■ What you are asked to do ■
Give the number of lines in these entries that contain "Institute", and nothing more.

■ Provided records ■
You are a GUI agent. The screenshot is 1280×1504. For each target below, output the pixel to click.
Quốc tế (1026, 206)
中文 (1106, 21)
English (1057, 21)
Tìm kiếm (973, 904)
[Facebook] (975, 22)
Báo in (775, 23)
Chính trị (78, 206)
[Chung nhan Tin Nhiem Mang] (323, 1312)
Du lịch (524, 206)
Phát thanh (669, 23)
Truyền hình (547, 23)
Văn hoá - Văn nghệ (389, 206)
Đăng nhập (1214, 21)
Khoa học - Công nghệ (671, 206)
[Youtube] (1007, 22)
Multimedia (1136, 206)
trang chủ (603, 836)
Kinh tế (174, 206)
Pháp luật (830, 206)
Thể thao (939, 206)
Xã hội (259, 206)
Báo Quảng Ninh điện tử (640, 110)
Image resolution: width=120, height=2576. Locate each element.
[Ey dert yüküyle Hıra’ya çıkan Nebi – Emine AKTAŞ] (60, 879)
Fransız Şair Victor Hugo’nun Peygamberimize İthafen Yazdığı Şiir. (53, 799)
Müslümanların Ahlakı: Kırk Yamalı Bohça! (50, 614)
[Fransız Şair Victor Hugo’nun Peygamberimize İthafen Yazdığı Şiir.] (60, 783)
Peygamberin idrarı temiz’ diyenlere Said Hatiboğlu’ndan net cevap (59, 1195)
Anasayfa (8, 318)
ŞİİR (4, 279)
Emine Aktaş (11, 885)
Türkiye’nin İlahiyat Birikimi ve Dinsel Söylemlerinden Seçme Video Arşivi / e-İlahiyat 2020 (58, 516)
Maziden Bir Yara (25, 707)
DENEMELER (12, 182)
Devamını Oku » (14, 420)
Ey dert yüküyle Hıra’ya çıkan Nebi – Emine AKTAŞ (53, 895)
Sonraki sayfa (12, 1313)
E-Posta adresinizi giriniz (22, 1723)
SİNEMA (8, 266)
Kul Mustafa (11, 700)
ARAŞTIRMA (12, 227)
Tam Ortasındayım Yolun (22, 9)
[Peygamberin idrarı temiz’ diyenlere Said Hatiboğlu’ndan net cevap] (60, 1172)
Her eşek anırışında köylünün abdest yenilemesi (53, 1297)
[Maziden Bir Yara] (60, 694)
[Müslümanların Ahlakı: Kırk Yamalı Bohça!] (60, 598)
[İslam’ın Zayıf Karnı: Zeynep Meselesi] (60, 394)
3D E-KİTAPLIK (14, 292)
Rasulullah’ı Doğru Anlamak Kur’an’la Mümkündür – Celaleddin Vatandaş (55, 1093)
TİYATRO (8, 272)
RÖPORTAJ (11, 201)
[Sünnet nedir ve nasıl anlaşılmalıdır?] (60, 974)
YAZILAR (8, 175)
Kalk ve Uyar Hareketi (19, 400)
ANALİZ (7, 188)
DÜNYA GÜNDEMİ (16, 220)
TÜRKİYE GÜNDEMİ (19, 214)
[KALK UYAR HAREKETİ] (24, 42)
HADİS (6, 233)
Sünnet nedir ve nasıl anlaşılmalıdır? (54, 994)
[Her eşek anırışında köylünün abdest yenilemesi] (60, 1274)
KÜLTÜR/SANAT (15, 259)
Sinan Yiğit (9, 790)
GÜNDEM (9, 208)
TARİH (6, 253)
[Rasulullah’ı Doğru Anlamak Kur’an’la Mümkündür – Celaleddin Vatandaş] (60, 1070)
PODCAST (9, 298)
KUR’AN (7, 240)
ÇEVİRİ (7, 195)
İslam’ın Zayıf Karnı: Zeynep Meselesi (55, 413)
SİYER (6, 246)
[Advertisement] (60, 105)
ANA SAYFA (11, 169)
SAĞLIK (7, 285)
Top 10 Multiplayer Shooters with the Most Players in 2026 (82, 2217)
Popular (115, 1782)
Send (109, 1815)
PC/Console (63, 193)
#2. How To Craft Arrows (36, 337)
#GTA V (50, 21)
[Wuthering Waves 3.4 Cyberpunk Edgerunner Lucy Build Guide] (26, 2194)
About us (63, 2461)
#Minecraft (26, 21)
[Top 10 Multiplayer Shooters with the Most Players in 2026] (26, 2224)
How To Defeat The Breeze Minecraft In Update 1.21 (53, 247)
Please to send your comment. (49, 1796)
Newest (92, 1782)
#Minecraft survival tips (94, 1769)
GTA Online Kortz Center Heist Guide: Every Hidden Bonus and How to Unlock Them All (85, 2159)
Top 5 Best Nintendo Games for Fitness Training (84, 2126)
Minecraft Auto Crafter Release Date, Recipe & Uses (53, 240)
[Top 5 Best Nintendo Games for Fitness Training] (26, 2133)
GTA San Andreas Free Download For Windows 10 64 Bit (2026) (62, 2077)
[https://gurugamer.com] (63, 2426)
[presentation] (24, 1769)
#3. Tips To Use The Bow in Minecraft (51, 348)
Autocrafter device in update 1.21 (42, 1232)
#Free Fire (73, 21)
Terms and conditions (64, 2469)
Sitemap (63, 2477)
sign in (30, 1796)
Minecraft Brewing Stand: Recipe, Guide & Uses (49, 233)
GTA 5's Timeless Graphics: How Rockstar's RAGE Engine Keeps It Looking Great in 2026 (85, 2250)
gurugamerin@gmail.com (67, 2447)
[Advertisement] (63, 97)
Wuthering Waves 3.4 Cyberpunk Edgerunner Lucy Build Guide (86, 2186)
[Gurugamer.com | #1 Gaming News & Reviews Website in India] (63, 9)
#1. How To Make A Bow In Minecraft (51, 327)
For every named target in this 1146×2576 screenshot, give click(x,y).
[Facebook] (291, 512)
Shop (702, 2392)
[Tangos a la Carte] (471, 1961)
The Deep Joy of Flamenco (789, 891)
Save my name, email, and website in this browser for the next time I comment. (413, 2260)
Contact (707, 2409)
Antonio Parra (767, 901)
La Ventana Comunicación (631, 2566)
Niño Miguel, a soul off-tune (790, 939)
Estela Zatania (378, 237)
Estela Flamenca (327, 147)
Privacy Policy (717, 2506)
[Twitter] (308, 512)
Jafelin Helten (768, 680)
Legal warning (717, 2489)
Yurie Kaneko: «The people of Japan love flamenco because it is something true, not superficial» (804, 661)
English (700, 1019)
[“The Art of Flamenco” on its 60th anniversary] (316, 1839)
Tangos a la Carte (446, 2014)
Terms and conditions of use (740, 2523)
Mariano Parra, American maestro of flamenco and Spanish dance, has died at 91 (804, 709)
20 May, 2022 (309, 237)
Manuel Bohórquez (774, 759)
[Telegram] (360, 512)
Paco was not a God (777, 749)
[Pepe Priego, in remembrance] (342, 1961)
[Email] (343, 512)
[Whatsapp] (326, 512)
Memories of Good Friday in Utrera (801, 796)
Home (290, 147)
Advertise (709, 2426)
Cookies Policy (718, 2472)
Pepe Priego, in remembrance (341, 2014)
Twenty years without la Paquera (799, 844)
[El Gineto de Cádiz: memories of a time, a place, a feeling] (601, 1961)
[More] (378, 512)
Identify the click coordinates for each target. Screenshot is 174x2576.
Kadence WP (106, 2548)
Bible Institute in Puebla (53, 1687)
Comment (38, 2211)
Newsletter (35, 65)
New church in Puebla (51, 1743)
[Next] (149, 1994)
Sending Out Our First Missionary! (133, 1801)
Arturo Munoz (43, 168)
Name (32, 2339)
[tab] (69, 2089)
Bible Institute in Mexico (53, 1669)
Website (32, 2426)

■ Written answer ■
2